Coalition governments dependent on just two or three allies are particularly vulnerable to collapse if even one withdraws support.
Many believe a coalition government under Mr Modi could contribute to a healthier democracy. They say it could reduce the prime minister's dominance, decentralise governance, increase checks and balances, embolden the opposition, and make institutions like the bureaucracy, judiciary and media more independent.
Atal Behari Vajpayee, one of the BJP’s stalwarts, ran a successful multi-party coalition government from 1998 to 2004. The avuncular leader privatised state-owned firms, facilitated foreign investment, built expressways, relaxed trade barriers, and even ignited an IT revolution.
He ended a decades-old moratorium on nuclear tests, eased tensions with Pakistan and built closer ties with US.
Much of this had to do with Mr Vajpayee’s consensual style.
But Mr Modi’s coalition is vastly different from the ones in the past.
Despite securing fewer than the 272 seats needed for a majority government, the BJP still took 240 seats, so remains an influential and dominant coalition leader.
And in the past, successful minority governments have been run with even less seats. Congress were able to run a successful minority government with 232 seats in 1991- and with just 145 and 206 seats in 2004 and 2009.

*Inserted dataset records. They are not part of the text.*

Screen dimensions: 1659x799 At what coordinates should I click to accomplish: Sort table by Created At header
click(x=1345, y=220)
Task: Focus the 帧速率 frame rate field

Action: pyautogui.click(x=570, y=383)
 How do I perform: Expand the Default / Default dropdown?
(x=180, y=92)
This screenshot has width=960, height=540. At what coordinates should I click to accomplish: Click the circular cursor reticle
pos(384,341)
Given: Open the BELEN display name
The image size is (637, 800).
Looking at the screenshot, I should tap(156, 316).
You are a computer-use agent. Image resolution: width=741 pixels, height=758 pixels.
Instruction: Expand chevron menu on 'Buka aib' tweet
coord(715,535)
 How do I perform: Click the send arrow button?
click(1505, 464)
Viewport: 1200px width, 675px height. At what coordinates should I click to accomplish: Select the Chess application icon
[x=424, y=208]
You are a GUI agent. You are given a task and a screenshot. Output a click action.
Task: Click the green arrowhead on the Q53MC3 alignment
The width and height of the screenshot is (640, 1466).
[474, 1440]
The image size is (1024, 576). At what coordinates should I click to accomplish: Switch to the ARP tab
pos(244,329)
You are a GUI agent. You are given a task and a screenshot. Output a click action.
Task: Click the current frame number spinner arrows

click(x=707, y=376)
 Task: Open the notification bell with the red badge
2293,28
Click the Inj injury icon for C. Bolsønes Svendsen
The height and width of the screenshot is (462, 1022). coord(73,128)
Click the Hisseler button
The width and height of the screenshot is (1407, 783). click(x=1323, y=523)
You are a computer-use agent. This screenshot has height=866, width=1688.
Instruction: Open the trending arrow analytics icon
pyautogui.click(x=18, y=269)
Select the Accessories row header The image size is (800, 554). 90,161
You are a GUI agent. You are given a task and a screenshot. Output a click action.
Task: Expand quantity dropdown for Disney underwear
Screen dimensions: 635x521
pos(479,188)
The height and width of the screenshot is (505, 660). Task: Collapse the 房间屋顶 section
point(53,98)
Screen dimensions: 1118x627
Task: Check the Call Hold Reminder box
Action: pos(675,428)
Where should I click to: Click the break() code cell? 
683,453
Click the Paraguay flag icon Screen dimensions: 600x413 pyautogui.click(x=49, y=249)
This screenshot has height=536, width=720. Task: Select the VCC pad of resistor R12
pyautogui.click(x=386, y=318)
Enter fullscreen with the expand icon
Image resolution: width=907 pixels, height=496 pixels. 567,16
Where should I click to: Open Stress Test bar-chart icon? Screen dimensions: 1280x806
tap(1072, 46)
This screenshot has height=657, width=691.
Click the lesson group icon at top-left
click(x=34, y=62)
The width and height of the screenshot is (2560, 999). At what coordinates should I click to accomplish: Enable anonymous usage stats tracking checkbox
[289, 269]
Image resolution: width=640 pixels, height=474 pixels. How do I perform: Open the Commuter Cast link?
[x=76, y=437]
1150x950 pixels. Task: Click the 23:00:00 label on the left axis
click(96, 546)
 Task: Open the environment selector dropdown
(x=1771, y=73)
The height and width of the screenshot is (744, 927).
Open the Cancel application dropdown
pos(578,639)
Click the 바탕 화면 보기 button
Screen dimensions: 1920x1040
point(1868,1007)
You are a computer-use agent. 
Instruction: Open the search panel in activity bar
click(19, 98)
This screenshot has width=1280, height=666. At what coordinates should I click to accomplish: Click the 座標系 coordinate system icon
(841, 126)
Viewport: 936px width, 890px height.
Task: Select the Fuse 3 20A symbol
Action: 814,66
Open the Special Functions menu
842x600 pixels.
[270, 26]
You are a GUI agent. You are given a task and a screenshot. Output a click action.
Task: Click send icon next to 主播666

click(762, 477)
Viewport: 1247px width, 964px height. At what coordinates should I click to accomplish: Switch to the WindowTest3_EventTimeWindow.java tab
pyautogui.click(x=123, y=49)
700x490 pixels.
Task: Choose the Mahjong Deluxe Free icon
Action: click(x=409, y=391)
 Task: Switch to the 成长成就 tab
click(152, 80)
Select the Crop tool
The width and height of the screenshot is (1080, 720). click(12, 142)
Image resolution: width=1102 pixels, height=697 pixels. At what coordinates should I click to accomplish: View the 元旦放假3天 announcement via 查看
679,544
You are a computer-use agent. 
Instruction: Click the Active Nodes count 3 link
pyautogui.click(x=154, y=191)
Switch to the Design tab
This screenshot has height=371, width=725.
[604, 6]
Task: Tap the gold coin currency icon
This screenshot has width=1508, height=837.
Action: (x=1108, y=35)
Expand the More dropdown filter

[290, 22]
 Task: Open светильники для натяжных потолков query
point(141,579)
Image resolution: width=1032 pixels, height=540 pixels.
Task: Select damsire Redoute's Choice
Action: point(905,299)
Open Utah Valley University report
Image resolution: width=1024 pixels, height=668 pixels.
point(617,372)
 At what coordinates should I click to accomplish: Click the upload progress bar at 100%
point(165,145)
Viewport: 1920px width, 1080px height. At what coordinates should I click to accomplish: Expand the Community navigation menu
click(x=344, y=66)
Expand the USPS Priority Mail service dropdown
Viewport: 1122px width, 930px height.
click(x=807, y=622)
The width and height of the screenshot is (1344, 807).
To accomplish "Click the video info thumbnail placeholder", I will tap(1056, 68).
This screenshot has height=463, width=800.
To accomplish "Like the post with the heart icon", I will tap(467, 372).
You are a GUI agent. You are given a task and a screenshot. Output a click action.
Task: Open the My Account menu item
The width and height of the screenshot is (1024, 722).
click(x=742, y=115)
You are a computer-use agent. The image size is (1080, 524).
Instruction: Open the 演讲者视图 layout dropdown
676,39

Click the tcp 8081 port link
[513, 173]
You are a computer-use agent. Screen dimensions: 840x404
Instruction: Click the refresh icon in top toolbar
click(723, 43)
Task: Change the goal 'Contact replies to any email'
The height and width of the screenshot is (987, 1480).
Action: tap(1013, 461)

Furthermore, Mr Modi leads an aggressive and revamped BJP. Amit Shah, his closest confidant, embodies a redefined top leadership that Congress leader Shashi Tharoor characterises as a "my way or the highway" approach to governance.
In the past, BJP-led coalitions put the party’s key ideological and polarising issues on the backburner to accommodate the demands of their allies.
Much of the party's agenda – revoking the autonomy of Kashmir, building the Ram temple – has already been achieved under Mr Modi's leadership. Will his allies now urge him to tone down his divisive rhetoric, particularly against Muslims, which he used freely during the election campaign?
Effective coalition politics demands collective action to function as a bloc and offer checks and balances. The key question now is what major issues the coalition partners and the BJP can agree upon.
Mr Modi’s party has been pushing for a controversial plan to hold simultaneous federal and state elections, something India gave up in 1967.
His party has also promised an Uniform Civil Code or UCC, a single personal law for all citizens, irrespective of religion, sex, gender and sexual orientation. This has been resisted in the past by both the country’s majority Hindus and minority Muslims.
Then there’s the delicate issue of redrawing of parliamentary boundaries, due after 2026. The wealthier, less populated southern states fear that Mr Modi will expand parliament, with the seat count favouring the poorer, more populous Hindi heartland states - a traditional BJP stronghold.
Mr Modi will also have to listen to regional and state-specific demands from the allies and accommodate their leaders' ambitions. Both the TDP and JD(U) have demanded special status for their states, which mean more federal funds. The allies, according to media reports, are also eyeing influential ministries.
Despite a rebounding economy fuelled by government spending, Mr Modi needs to create more jobs and boost incomes for the poor and middle class. India’s economy requires many structural reforms in agriculture, land and labour. Mr Modi may need a consultative approach with allies to achieve any of this.
For a man used to basking in the spotlight, consensual politics may not come easily to Mr Modi, many believe.
"He has suddenly been asked to enact a role that he has never done before in his life," says Nilanjan Mukhopadhyay, a biographer of the prime minister .
But successful politicians master the art of reinvention. Will India now see a humbler, more consultative and consensual Mr Modi?
“We will have to wait and see,” says Sandeep Shastri, a political analyst. “We have to view this through the lens of current circumstances, not past alliances.” Watch this space.